Not theft. Not disruption. Sometimes cyber activity is just quiet observation
10 Feb 2026|

Chinese state-linked cyber activity is most often discussed as espionage: the theft of secrets for political, military or technological advantage. Increasingly it is also framed as preparation for sabotage—positioning for future disruption of critical infrastructure in a crisis.

Both framings are accurate, but incomplete. They miss a central function of cyber operations for China and others that matters just as much: reducing uncertainty, shaping strategic judgement and improving bargaining position long before any crisis occurs.

Australian security and intelligence agencies have repeatedly warned of persistent state-linked cyber activity targeting Defence, other parts of the government, and critical infrastructure. These advisories are commonly interpreted as evidence of attempted data theft or latent sabotage risk. When neither dramatic theft nor visible disruption occurs, activity is often described as inconclusive, unfinished or merely preparatory.

But not all cyber operations are designed to steal data or break systems. Many are designed to observe them. Persistent, low-impact access offers something strategically valuable: real-time visibility into how systems actually function, rather than how they are supposed to function on paper.

By observing these systems in normal operation, a foreign state can see how organisations behave in practice, including decision-making processes, escalation pathways and response times. This reveals how anomalies are detected, how quickly problems are escalated, where responsibility sits, and how resilient—or brittle—systems are in practice.

Crucially, disruption is not required for this access to be useful.

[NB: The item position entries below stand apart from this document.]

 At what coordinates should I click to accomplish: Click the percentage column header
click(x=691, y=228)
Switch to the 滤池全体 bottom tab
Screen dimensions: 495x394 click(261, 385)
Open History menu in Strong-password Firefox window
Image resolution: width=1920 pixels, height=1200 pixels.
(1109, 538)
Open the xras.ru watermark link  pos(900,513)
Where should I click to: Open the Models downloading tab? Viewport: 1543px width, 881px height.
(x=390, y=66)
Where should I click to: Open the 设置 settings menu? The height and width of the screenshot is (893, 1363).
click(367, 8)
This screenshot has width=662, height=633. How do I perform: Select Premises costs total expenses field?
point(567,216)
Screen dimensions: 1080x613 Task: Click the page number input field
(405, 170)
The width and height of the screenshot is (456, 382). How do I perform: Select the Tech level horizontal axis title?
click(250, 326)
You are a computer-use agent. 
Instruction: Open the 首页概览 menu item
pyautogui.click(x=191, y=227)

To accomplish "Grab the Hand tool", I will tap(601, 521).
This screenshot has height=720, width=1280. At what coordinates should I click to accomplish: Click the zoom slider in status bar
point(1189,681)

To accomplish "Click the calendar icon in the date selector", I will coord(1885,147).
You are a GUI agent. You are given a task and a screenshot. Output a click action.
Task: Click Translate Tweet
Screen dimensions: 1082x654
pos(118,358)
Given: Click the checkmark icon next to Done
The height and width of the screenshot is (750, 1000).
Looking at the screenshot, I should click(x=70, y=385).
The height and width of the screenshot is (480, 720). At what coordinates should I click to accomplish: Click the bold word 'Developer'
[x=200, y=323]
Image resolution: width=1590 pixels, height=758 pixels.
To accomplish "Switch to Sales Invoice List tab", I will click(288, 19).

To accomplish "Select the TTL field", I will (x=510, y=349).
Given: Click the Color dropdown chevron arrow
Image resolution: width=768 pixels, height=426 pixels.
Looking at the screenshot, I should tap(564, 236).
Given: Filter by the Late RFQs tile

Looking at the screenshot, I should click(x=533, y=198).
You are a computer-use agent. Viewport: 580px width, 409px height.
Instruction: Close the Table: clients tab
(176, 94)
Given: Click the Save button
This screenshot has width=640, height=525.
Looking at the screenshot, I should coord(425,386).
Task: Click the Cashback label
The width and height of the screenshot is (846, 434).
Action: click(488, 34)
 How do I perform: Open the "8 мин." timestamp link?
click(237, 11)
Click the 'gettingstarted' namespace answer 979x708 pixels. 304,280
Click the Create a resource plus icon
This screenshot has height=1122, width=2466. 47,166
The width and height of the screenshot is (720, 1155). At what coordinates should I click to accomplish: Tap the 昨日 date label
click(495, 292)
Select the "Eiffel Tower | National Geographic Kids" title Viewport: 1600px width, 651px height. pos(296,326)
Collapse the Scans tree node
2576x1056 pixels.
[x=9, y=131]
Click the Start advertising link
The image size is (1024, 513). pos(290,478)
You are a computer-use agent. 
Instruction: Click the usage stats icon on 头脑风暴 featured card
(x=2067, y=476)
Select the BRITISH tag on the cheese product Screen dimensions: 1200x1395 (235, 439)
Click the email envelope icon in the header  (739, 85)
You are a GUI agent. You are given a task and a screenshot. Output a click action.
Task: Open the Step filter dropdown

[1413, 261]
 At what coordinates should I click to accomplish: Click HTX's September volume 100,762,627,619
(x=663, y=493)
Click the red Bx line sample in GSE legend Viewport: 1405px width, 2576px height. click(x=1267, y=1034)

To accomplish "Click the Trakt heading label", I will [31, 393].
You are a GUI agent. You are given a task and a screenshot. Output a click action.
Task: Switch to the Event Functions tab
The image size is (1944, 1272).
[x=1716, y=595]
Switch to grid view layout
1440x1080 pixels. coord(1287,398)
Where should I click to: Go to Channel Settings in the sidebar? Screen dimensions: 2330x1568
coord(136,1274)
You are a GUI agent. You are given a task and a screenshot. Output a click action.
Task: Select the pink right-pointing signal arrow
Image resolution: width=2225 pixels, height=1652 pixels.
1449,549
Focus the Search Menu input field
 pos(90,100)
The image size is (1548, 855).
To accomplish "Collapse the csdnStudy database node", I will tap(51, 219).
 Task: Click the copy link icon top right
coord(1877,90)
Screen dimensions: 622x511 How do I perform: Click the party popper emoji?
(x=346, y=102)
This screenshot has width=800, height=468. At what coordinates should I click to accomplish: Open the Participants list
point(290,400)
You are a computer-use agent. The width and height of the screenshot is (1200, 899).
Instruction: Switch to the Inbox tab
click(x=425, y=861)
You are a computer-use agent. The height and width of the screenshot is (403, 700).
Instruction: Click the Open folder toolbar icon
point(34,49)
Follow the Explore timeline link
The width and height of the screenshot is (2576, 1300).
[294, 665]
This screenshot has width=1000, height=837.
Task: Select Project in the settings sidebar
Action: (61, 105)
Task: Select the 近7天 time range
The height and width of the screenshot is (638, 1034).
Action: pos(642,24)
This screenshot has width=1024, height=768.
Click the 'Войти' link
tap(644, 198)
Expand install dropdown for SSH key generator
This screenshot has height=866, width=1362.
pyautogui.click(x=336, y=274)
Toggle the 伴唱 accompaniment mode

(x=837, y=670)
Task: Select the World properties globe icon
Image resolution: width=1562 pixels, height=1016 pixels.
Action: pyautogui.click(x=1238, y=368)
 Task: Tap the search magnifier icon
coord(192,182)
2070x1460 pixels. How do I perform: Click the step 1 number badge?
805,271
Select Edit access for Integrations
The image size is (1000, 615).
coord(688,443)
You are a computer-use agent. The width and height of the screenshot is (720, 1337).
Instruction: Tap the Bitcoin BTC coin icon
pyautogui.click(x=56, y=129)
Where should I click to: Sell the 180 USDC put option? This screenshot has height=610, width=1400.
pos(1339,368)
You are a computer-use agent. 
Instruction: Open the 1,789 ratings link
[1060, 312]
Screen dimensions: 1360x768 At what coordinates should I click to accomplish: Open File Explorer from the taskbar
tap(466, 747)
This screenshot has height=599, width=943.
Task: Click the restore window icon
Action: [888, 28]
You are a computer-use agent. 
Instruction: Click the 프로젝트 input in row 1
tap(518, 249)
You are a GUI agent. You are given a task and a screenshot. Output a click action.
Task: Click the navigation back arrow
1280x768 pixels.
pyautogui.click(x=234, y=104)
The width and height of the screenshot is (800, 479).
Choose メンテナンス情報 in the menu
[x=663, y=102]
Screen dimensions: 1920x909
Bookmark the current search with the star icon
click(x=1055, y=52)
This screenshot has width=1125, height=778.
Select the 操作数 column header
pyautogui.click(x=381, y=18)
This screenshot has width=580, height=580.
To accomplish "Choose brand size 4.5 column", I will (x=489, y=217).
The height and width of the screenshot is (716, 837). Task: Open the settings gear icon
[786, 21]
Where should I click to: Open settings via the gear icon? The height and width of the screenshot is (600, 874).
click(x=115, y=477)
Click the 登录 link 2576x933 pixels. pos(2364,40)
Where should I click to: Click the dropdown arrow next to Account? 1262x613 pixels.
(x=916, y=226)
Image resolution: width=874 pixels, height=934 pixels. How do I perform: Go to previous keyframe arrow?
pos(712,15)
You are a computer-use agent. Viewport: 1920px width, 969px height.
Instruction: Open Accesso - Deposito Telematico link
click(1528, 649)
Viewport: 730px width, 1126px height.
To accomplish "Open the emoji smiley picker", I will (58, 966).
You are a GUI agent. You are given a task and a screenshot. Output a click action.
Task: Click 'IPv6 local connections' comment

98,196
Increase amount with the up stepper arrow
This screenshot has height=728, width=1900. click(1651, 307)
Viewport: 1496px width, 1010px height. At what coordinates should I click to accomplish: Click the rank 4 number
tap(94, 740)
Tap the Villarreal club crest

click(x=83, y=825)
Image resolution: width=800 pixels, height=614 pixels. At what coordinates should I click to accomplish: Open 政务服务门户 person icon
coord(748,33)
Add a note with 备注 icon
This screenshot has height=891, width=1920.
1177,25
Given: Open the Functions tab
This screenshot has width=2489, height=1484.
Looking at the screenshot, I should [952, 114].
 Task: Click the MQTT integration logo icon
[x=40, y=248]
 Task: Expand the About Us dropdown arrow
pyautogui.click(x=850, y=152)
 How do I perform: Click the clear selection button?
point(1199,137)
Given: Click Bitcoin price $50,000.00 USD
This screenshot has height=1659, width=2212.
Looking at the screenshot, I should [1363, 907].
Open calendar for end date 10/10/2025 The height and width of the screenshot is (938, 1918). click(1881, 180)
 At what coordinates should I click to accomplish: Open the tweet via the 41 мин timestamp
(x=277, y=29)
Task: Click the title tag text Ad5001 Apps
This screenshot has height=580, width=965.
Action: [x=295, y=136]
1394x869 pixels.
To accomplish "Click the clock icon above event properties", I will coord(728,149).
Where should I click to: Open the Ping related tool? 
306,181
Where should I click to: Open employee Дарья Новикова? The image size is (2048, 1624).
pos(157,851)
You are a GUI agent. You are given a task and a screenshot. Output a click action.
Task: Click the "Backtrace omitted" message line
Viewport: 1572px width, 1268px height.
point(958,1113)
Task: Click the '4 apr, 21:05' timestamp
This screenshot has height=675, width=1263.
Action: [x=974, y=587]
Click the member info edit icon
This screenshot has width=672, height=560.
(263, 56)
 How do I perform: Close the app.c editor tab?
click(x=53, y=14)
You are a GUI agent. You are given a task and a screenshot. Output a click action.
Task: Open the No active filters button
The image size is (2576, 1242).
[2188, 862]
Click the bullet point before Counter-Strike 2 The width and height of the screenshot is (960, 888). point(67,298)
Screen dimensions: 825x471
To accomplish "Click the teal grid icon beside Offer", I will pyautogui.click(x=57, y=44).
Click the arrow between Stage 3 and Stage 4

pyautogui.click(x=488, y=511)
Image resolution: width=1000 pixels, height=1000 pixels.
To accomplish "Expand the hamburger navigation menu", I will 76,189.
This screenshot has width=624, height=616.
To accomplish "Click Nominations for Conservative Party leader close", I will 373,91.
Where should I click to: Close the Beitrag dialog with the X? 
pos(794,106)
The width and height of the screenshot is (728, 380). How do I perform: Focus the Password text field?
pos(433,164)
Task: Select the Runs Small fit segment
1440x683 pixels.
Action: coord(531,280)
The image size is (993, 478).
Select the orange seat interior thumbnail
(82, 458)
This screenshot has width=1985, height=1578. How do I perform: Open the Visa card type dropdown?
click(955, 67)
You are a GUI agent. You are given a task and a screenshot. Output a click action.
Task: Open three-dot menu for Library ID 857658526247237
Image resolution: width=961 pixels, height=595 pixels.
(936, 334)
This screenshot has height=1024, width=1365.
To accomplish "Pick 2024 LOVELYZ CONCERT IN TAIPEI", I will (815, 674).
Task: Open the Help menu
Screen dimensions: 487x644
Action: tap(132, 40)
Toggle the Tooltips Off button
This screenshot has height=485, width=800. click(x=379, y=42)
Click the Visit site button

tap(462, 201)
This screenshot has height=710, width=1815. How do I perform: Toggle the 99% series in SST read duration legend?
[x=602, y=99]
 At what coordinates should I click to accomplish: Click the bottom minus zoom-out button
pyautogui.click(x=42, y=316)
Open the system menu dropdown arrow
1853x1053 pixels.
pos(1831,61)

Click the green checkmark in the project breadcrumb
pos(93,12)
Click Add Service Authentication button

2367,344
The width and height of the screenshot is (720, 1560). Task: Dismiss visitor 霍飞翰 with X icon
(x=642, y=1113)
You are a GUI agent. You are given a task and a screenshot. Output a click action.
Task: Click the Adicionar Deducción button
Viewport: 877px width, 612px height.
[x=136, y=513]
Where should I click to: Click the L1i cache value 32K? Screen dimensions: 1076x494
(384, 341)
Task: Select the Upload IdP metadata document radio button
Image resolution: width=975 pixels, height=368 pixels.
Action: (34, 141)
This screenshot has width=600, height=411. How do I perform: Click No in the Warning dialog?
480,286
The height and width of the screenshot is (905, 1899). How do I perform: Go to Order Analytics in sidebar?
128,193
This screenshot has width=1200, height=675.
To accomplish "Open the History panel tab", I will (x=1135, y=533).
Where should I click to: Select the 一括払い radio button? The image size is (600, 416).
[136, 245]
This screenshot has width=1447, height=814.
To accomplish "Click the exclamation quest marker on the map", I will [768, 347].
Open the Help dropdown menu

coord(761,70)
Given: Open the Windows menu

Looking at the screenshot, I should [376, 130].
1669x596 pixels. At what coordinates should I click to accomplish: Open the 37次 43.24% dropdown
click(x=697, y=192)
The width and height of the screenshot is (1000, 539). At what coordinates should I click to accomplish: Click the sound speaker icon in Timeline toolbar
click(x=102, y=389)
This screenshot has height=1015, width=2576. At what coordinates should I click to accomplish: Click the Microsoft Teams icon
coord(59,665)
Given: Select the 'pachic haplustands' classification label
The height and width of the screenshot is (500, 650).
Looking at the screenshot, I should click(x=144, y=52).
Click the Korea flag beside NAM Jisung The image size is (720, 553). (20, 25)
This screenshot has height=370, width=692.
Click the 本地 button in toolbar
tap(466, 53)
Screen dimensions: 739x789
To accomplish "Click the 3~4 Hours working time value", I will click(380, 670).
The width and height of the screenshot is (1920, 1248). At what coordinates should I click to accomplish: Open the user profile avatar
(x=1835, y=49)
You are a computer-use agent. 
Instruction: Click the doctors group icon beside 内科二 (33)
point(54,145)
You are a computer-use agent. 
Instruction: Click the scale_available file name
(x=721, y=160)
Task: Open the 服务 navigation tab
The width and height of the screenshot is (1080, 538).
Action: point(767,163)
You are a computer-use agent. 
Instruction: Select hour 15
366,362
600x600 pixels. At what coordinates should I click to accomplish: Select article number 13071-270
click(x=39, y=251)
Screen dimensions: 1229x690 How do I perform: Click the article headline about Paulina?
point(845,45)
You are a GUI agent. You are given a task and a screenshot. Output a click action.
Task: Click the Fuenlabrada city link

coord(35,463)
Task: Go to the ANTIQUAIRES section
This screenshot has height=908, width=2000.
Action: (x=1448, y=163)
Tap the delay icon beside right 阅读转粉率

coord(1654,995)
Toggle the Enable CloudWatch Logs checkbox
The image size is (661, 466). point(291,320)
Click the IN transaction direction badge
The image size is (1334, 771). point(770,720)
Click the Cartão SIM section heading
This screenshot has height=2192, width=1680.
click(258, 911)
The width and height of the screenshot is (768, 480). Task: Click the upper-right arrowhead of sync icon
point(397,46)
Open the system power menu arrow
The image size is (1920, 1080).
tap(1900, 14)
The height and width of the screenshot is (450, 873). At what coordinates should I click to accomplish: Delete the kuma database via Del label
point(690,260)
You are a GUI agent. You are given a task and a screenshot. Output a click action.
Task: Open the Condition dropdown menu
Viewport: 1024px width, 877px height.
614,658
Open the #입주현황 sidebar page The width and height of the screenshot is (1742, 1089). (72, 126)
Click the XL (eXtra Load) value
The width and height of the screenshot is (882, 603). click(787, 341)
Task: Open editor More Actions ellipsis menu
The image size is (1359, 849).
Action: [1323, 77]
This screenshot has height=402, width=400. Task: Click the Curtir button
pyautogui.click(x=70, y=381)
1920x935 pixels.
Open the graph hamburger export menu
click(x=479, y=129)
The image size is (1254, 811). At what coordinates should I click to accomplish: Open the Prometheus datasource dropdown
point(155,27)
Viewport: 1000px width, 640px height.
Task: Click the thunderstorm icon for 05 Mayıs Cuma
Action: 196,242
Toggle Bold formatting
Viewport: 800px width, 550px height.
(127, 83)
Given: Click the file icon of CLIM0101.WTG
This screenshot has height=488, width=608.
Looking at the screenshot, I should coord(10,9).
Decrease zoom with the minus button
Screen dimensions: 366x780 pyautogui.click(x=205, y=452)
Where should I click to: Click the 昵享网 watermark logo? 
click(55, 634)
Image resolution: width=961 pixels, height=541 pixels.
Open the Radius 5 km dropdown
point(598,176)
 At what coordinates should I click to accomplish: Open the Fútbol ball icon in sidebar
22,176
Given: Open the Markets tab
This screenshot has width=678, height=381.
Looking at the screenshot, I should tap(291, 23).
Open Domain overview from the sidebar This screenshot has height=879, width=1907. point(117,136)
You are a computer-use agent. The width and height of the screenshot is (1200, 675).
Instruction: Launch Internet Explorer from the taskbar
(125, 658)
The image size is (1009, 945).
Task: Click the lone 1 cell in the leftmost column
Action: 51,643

In many cases, disruption would undermine the objective. For states that prioritise long-term planning, uncertainty reduction becomes an end in itself.

Chinese cyber activity in Africa illustrates this. Over two decades, China has embedded itself deeply into African economies through state-backed investment: iron ore in Liberia, copper and cobalt in the Democratic Republic of the Congo and Zambia and logistics infrastructure such as the Port of Mombasa. Much of this has been framed under the Belt and Road Initiative, through the underlying strategy predates the branding.

These investments underpin sectors critical to China’s manufacturing base, electrification efforts and defence-relevant industries. As a result, Beijing’s relationship with African infrastructure is one of interdependency.

This perhaps explains why public reporting has struggled to fully interpret Chinese state-linked cyber activity across African government networks, telecommunications providers and infrastructure-adjacent organisations. Much of this activity has featured long dwell times, minimal disruption and no obvious financial payoff. Interpreted narrowly, it looks unfinished. Interpreted differently, it looks complete.

Overseas resource extraction and logistics systems are inherently exposed to political instability, corruption, labour unrest and infrastructure failure. Relying solely on diplomatic reporting, corporate disclosures, or host-nation assurances introduces uncertainty—and uncertainty weakens bargaining power.

In this context, persistent cyber access functions for Beijing as continuous verification. It provides insight into what is happening across production, logistics and supporting services, rather than what is reported through political or commercial filters.

This is often assumed to be espionage in progress, activity waiting to be exploited later. That assumption is shaped by earlier campaigns focused on intellectual property theft. While that history certainly matters, it should not exclude the potential of a broader objective. After all, two things can be true at once. What if the absence of theft or disruption is not a failure, but the objective?

Cyber operations may operate differently, but the logic is similar.

If cyber activity is understood as enabling strategic sensing as much as sabotage, then prevailing risk models need adjustment. A key question then becomes not only whether the data is being stolen or systems are being prepared for attack but what understanding is being gained—and how that understanding might shape future strategic choices.

For Australia, this means recognising that economic engagement, foreign ownership and critical infrastructure exposure shape cyber collection incentives long before any crisis. The task is not to assume malign intent everywhere, but to understand how uncertainty reduction, system observation and strategic positioning also fit within broader patterns of state behaviour.

For the Australian government, the value lies not in treating such activity as immediately actionable but in using it to better understand adversary priorities, dependencies, and intelligence gaps. That understanding can then inform how Australia anticipates behaviour, and calibrates its own responses in future crises.

Cyber operations that quietly observe may be less visible than disruptive attacks—but they can be no less consequential.